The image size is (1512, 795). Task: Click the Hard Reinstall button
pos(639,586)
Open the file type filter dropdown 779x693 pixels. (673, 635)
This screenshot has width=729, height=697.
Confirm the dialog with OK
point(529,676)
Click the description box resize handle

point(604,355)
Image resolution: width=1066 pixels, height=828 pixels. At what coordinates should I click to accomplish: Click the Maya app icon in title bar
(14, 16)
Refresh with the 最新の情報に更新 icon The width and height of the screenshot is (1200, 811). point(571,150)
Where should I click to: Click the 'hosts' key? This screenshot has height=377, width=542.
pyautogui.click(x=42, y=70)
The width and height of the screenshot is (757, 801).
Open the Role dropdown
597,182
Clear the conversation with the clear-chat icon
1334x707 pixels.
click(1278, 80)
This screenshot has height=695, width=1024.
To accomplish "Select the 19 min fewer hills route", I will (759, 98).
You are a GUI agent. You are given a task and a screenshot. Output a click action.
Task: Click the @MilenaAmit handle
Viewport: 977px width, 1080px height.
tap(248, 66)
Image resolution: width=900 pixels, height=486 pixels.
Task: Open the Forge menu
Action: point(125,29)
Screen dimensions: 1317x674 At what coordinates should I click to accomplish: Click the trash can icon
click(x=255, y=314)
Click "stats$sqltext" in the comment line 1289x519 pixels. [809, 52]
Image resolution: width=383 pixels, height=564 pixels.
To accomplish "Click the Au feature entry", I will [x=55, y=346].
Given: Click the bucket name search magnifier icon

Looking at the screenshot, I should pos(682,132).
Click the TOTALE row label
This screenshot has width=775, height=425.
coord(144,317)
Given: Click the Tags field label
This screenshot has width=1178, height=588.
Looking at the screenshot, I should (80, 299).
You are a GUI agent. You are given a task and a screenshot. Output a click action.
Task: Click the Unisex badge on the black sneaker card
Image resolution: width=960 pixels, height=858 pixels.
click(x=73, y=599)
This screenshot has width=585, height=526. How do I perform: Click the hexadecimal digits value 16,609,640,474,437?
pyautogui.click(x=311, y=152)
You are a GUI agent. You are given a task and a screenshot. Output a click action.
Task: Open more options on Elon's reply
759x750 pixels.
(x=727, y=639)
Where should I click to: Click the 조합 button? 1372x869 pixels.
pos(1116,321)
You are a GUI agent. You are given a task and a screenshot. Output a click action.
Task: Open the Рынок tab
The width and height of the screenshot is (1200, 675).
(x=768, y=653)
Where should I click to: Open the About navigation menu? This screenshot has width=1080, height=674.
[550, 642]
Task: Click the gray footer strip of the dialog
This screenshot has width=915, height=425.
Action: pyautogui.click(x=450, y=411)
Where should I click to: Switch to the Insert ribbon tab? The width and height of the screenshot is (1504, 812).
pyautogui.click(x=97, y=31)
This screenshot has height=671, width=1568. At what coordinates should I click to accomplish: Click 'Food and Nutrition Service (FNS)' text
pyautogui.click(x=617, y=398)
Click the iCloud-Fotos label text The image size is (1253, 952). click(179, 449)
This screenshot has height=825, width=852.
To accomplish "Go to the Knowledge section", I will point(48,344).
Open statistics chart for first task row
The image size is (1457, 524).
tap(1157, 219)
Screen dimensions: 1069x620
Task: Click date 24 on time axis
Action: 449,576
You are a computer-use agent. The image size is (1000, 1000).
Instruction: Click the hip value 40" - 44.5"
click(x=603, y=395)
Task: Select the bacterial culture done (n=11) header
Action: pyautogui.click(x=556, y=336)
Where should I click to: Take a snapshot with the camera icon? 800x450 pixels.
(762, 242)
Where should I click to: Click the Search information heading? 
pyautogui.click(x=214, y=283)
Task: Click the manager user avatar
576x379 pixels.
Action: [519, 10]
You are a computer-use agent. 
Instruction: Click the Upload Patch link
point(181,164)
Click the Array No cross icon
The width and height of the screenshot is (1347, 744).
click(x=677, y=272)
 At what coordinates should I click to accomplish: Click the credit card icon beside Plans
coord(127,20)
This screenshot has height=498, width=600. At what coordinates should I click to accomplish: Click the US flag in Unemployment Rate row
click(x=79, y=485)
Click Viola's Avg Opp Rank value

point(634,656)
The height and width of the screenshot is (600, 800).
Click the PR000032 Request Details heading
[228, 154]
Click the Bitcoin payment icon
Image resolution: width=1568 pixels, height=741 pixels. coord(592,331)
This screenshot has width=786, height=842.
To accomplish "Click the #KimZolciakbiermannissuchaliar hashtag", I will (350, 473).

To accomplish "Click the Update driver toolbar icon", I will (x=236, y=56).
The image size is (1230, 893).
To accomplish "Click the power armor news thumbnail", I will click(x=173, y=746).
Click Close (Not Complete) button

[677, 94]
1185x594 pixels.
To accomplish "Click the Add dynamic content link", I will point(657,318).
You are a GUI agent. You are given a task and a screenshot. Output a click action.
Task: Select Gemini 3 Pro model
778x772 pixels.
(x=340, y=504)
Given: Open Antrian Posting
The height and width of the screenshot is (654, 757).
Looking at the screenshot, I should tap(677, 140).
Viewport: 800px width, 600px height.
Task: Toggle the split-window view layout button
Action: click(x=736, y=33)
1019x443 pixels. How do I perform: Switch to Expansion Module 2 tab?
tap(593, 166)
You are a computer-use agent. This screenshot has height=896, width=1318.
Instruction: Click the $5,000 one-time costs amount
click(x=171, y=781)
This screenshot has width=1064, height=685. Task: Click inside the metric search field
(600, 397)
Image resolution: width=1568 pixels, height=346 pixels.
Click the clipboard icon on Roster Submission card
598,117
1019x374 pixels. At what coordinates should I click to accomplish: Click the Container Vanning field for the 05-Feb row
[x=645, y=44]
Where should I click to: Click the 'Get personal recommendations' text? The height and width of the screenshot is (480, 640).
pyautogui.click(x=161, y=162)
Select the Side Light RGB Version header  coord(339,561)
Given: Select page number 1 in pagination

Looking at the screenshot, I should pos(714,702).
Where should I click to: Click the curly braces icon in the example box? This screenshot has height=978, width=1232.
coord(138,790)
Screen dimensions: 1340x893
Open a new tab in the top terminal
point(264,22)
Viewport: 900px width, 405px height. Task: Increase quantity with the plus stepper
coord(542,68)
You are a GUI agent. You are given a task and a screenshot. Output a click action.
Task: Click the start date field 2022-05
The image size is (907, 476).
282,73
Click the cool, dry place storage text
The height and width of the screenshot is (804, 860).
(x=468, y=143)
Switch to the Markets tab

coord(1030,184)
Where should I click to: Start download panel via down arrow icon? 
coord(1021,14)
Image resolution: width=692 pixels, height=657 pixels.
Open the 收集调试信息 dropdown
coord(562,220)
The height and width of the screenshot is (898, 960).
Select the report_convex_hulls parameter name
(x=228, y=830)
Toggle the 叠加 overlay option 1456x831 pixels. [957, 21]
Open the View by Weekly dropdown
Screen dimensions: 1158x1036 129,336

- WHAT TO DO -
Produce an exact copy of the entries above.

- EXERCISE SOLUTION -
The image size is (1512, 795). Task: Click the Hard Reinstall button
pos(639,586)
Open the file type filter dropdown 779x693 pixels. (673, 635)
This screenshot has width=729, height=697.
Confirm the dialog with OK
point(529,676)
Click the description box resize handle

point(604,355)
Image resolution: width=1066 pixels, height=828 pixels. At what coordinates should I click to accomplish: Click the Maya app icon in title bar
(14, 16)
Refresh with the 最新の情報に更新 icon The width and height of the screenshot is (1200, 811). point(571,150)
Where should I click to: Click the 'hosts' key? This screenshot has height=377, width=542.
pyautogui.click(x=42, y=70)
The width and height of the screenshot is (757, 801).
Open the Role dropdown
597,182
Clear the conversation with the clear-chat icon
1334x707 pixels.
click(1278, 80)
This screenshot has height=695, width=1024.
To accomplish "Select the 19 min fewer hills route", I will (759, 98).
You are a GUI agent. You are given a task and a screenshot. Output a click action.
Task: Click the @MilenaAmit handle
Viewport: 977px width, 1080px height.
tap(248, 66)
Image resolution: width=900 pixels, height=486 pixels.
Task: Open the Forge menu
Action: point(125,29)
Screen dimensions: 1317x674 At what coordinates should I click to accomplish: Click the trash can icon
click(x=255, y=314)
Click "stats$sqltext" in the comment line 1289x519 pixels. [809, 52]
Image resolution: width=383 pixels, height=564 pixels.
To accomplish "Click the Au feature entry", I will [x=55, y=346].
Given: Click the bucket name search magnifier icon

Looking at the screenshot, I should pos(682,132).
Click the TOTALE row label
This screenshot has width=775, height=425.
coord(144,317)
Given: Click the Tags field label
This screenshot has width=1178, height=588.
Looking at the screenshot, I should (80, 299).
You are a GUI agent. You are given a task and a screenshot. Output a click action.
Task: Click the Unisex badge on the black sneaker card
Image resolution: width=960 pixels, height=858 pixels.
click(x=73, y=599)
This screenshot has width=585, height=526. How do I perform: Click the hexadecimal digits value 16,609,640,474,437?
pyautogui.click(x=311, y=152)
You are a GUI agent. You are given a task and a screenshot. Output a click action.
Task: Open more options on Elon's reply
759x750 pixels.
(x=727, y=639)
Where should I click to: Click the 조합 button? 1372x869 pixels.
pos(1116,321)
You are a GUI agent. You are given a task and a screenshot. Output a click action.
Task: Open the Рынок tab
The width and height of the screenshot is (1200, 675).
(x=768, y=653)
Where should I click to: Open the About navigation menu? This screenshot has width=1080, height=674.
[550, 642]
Task: Click the gray footer strip of the dialog
This screenshot has width=915, height=425.
Action: pyautogui.click(x=450, y=411)
Where should I click to: Switch to the Insert ribbon tab? The width and height of the screenshot is (1504, 812).
pyautogui.click(x=97, y=31)
This screenshot has height=671, width=1568. At what coordinates should I click to accomplish: Click 'Food and Nutrition Service (FNS)' text
pyautogui.click(x=617, y=398)
Click the iCloud-Fotos label text The image size is (1253, 952). click(179, 449)
This screenshot has height=825, width=852.
To accomplish "Go to the Knowledge section", I will point(48,344).
Open statistics chart for first task row
The image size is (1457, 524).
tap(1157, 219)
Screen dimensions: 1069x620
Task: Click date 24 on time axis
Action: 449,576
You are a computer-use agent. The image size is (1000, 1000).
Instruction: Click the hip value 40" - 44.5"
click(x=603, y=395)
Task: Select the bacterial culture done (n=11) header
Action: pyautogui.click(x=556, y=336)
Where should I click to: Take a snapshot with the camera icon? 800x450 pixels.
(762, 242)
Where should I click to: Click the Search information heading? 
pyautogui.click(x=214, y=283)
Task: Click the manager user avatar
576x379 pixels.
Action: [519, 10]
You are a computer-use agent. 
Instruction: Click the Upload Patch link
point(181,164)
Click the Array No cross icon
The width and height of the screenshot is (1347, 744).
click(x=677, y=272)
 At what coordinates should I click to accomplish: Click the credit card icon beside Plans
coord(127,20)
This screenshot has height=498, width=600. At what coordinates should I click to accomplish: Click the US flag in Unemployment Rate row
click(x=79, y=485)
Click Viola's Avg Opp Rank value

point(634,656)
The height and width of the screenshot is (600, 800).
Click the PR000032 Request Details heading
[228, 154]
Click the Bitcoin payment icon
Image resolution: width=1568 pixels, height=741 pixels. coord(592,331)
This screenshot has width=786, height=842.
To accomplish "Click the #KimZolciakbiermannissuchaliar hashtag", I will (350, 473).

To accomplish "Click the Update driver toolbar icon", I will (x=236, y=56).
The image size is (1230, 893).
To accomplish "Click the power armor news thumbnail", I will click(x=173, y=746).
Click Close (Not Complete) button

[677, 94]
1185x594 pixels.
To accomplish "Click the Add dynamic content link", I will point(657,318).
You are a GUI agent. You are given a task and a screenshot. Output a click action.
Task: Select Gemini 3 Pro model
778x772 pixels.
(x=340, y=504)
Given: Open Antrian Posting
The height and width of the screenshot is (654, 757).
Looking at the screenshot, I should tap(677, 140).
Viewport: 800px width, 600px height.
Task: Toggle the split-window view layout button
Action: click(x=736, y=33)
1019x443 pixels. How do I perform: Switch to Expansion Module 2 tab?
tap(593, 166)
You are a computer-use agent. This screenshot has height=896, width=1318.
Instruction: Click the $5,000 one-time costs amount
click(x=171, y=781)
This screenshot has width=1064, height=685. Task: Click inside the metric search field
(600, 397)
Image resolution: width=1568 pixels, height=346 pixels.
Click the clipboard icon on Roster Submission card
598,117
1019x374 pixels. At what coordinates should I click to accomplish: Click the Container Vanning field for the 05-Feb row
[x=645, y=44]
Where should I click to: Click the 'Get personal recommendations' text? The height and width of the screenshot is (480, 640).
pyautogui.click(x=161, y=162)
Select the Side Light RGB Version header  coord(339,561)
Given: Select page number 1 in pagination

Looking at the screenshot, I should pos(714,702).
Where should I click to: Click the curly braces icon in the example box? This screenshot has height=978, width=1232.
coord(138,790)
Screen dimensions: 1340x893
Open a new tab in the top terminal
point(264,22)
Viewport: 900px width, 405px height. Task: Increase quantity with the plus stepper
coord(542,68)
You are a GUI agent. You are given a task and a screenshot. Output a click action.
Task: Click the start date field 2022-05
The image size is (907, 476).
282,73
Click the cool, dry place storage text
The height and width of the screenshot is (804, 860).
(x=468, y=143)
Switch to the Markets tab

coord(1030,184)
Where should I click to: Start download panel via down arrow icon? 
coord(1021,14)
Image resolution: width=692 pixels, height=657 pixels.
Open the 收集调试信息 dropdown
coord(562,220)
The height and width of the screenshot is (898, 960).
Select the report_convex_hulls parameter name
(x=228, y=830)
Toggle the 叠加 overlay option 1456x831 pixels. [957, 21]
Open the View by Weekly dropdown
Screen dimensions: 1158x1036 129,336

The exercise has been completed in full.